▶ **Problem to work on**:
In full and unchanged, output the entries that follow.

● ● ● ● ● ● ●

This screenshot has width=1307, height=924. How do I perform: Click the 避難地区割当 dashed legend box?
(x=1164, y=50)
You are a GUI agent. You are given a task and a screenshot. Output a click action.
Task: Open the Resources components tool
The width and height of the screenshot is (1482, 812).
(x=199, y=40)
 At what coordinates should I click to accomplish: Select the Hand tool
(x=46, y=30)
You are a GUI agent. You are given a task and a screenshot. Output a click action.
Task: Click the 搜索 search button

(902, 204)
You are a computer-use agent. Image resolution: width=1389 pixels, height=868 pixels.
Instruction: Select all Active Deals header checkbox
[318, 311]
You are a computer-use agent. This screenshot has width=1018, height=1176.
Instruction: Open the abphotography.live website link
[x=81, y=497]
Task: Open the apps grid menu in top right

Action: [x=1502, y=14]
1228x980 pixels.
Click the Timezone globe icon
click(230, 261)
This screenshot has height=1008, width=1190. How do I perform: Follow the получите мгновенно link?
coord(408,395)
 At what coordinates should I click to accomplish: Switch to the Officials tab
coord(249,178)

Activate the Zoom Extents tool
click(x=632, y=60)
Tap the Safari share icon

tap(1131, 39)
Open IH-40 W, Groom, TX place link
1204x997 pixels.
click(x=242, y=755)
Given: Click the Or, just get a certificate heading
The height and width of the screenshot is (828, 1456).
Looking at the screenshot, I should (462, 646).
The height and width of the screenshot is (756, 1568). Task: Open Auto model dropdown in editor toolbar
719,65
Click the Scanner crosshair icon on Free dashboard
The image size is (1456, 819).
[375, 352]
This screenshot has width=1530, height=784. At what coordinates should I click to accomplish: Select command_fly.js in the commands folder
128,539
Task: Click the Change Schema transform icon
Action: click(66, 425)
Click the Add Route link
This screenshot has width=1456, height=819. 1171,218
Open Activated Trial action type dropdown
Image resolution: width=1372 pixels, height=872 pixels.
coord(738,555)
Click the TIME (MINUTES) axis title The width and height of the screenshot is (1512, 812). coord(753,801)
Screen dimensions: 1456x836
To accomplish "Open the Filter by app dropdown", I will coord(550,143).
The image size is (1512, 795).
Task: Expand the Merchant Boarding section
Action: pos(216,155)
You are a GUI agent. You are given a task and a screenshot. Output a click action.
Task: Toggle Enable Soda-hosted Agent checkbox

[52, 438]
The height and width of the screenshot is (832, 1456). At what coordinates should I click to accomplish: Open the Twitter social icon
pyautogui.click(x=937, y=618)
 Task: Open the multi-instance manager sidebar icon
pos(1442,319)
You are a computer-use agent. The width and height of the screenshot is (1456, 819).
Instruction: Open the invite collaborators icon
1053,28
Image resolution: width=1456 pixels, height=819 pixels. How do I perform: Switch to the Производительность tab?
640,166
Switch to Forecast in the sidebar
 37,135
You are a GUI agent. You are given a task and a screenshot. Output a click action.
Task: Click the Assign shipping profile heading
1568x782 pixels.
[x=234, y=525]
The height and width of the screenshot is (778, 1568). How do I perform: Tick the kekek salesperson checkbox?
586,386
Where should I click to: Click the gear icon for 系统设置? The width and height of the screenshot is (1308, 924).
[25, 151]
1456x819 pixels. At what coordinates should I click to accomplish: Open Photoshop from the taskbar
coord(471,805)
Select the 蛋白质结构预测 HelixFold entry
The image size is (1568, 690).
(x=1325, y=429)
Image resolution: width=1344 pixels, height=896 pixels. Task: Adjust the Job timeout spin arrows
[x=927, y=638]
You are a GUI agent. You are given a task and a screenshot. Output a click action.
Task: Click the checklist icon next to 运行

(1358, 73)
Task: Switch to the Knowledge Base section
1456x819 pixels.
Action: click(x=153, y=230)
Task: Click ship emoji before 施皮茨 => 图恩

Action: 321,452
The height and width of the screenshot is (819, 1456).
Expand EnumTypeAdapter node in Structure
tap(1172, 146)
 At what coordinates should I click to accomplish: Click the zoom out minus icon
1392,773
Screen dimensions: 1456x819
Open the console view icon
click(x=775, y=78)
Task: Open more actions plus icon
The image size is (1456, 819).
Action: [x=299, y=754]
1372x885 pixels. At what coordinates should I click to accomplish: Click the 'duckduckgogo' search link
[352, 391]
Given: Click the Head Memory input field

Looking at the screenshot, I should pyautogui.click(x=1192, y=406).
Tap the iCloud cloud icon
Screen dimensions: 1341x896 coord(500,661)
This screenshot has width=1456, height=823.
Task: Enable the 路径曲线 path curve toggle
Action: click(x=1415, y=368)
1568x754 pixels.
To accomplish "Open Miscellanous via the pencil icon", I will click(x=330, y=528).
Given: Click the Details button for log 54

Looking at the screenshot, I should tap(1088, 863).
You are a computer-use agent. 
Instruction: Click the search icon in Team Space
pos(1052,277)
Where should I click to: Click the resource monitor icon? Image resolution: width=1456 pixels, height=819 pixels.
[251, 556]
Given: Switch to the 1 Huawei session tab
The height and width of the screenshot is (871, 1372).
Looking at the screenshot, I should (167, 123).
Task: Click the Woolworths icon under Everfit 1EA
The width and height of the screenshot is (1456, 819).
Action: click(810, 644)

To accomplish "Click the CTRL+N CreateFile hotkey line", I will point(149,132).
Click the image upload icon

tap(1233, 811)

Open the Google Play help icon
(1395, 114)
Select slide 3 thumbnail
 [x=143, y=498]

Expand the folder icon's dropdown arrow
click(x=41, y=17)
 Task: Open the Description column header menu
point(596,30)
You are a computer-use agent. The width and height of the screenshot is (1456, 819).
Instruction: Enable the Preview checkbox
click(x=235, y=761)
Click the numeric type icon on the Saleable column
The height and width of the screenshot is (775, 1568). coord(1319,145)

● ● ● ● ● ● ●

▶ **Expected output**:
This screenshot has width=1307, height=924. How do I perform: Click the 避難地区割当 dashed legend box?
(x=1164, y=50)
You are a GUI agent. You are given a task and a screenshot. Output a click action.
Task: Open the Resources components tool
The width and height of the screenshot is (1482, 812).
(x=199, y=40)
 At what coordinates should I click to accomplish: Select the Hand tool
(x=46, y=30)
You are a GUI agent. You are given a task and a screenshot. Output a click action.
Task: Click the 搜索 search button

(902, 204)
You are a computer-use agent. Image resolution: width=1389 pixels, height=868 pixels.
Instruction: Select all Active Deals header checkbox
[318, 311]
You are a computer-use agent. This screenshot has width=1018, height=1176.
Instruction: Open the abphotography.live website link
[x=81, y=497]
Task: Open the apps grid menu in top right

Action: [x=1502, y=14]
1228x980 pixels.
Click the Timezone globe icon
click(230, 261)
This screenshot has height=1008, width=1190. How do I perform: Follow the получите мгновенно link?
coord(408,395)
 At what coordinates should I click to accomplish: Switch to the Officials tab
coord(249,178)

Activate the Zoom Extents tool
click(x=632, y=60)
Tap the Safari share icon

tap(1131, 39)
Open IH-40 W, Groom, TX place link
1204x997 pixels.
click(x=242, y=755)
Given: Click the Or, just get a certificate heading
The height and width of the screenshot is (828, 1456).
Looking at the screenshot, I should (462, 646).
The height and width of the screenshot is (756, 1568). Task: Open Auto model dropdown in editor toolbar
719,65
Click the Scanner crosshair icon on Free dashboard
The image size is (1456, 819).
[375, 352]
This screenshot has width=1530, height=784. At what coordinates should I click to accomplish: Select command_fly.js in the commands folder
128,539
Task: Click the Change Schema transform icon
Action: click(66, 425)
Click the Add Route link
This screenshot has width=1456, height=819. 1171,218
Open Activated Trial action type dropdown
Image resolution: width=1372 pixels, height=872 pixels.
coord(738,555)
Click the TIME (MINUTES) axis title The width and height of the screenshot is (1512, 812). coord(753,801)
Screen dimensions: 1456x836
To accomplish "Open the Filter by app dropdown", I will coord(550,143).
The image size is (1512, 795).
Task: Expand the Merchant Boarding section
Action: pos(216,155)
You are a GUI agent. You are given a task and a screenshot. Output a click action.
Task: Toggle Enable Soda-hosted Agent checkbox

[52, 438]
The height and width of the screenshot is (832, 1456). At what coordinates should I click to accomplish: Open the Twitter social icon
pyautogui.click(x=937, y=618)
 Task: Open the multi-instance manager sidebar icon
pos(1442,319)
You are a computer-use agent. The width and height of the screenshot is (1456, 819).
Instruction: Open the invite collaborators icon
1053,28
Image resolution: width=1456 pixels, height=819 pixels. How do I perform: Switch to the Производительность tab?
640,166
Switch to Forecast in the sidebar
 37,135
You are a GUI agent. You are given a task and a screenshot. Output a click action.
Task: Click the Assign shipping profile heading
1568x782 pixels.
[x=234, y=525]
The height and width of the screenshot is (778, 1568). How do I perform: Tick the kekek salesperson checkbox?
586,386
Where should I click to: Click the gear icon for 系统设置? The width and height of the screenshot is (1308, 924).
[25, 151]
1456x819 pixels. At what coordinates should I click to accomplish: Open Photoshop from the taskbar
coord(471,805)
Select the 蛋白质结构预测 HelixFold entry
The image size is (1568, 690).
(x=1325, y=429)
Image resolution: width=1344 pixels, height=896 pixels. Task: Adjust the Job timeout spin arrows
[x=927, y=638]
You are a GUI agent. You are given a task and a screenshot. Output a click action.
Task: Click the checklist icon next to 运行

(1358, 73)
Task: Switch to the Knowledge Base section
1456x819 pixels.
Action: click(x=153, y=230)
Task: Click ship emoji before 施皮茨 => 图恩

Action: 321,452
The height and width of the screenshot is (819, 1456).
Expand EnumTypeAdapter node in Structure
tap(1172, 146)
 At what coordinates should I click to accomplish: Click the zoom out minus icon
1392,773
Screen dimensions: 1456x819
Open the console view icon
click(x=775, y=78)
Task: Open more actions plus icon
The image size is (1456, 819).
Action: [x=299, y=754]
1372x885 pixels. At what coordinates should I click to accomplish: Click the 'duckduckgogo' search link
[352, 391]
Given: Click the Head Memory input field

Looking at the screenshot, I should pyautogui.click(x=1192, y=406).
Tap the iCloud cloud icon
Screen dimensions: 1341x896 coord(500,661)
This screenshot has width=1456, height=823.
Task: Enable the 路径曲线 path curve toggle
Action: click(x=1415, y=368)
1568x754 pixels.
To accomplish "Open Miscellanous via the pencil icon", I will click(x=330, y=528).
Given: Click the Details button for log 54

Looking at the screenshot, I should tap(1088, 863).
You are a computer-use agent. 
Instruction: Click the search icon in Team Space
pos(1052,277)
Where should I click to: Click the resource monitor icon? Image resolution: width=1456 pixels, height=819 pixels.
[251, 556]
Given: Switch to the 1 Huawei session tab
The height and width of the screenshot is (871, 1372).
Looking at the screenshot, I should (167, 123).
Task: Click the Woolworths icon under Everfit 1EA
The width and height of the screenshot is (1456, 819).
Action: click(810, 644)

To accomplish "Click the CTRL+N CreateFile hotkey line", I will point(149,132).
Click the image upload icon

tap(1233, 811)

Open the Google Play help icon
(1395, 114)
Select slide 3 thumbnail
 [x=143, y=498]

Expand the folder icon's dropdown arrow
click(x=41, y=17)
 Task: Open the Description column header menu
point(596,30)
You are a computer-use agent. The width and height of the screenshot is (1456, 819).
Instruction: Enable the Preview checkbox
click(x=235, y=761)
Click the numeric type icon on the Saleable column
The height and width of the screenshot is (775, 1568). coord(1319,145)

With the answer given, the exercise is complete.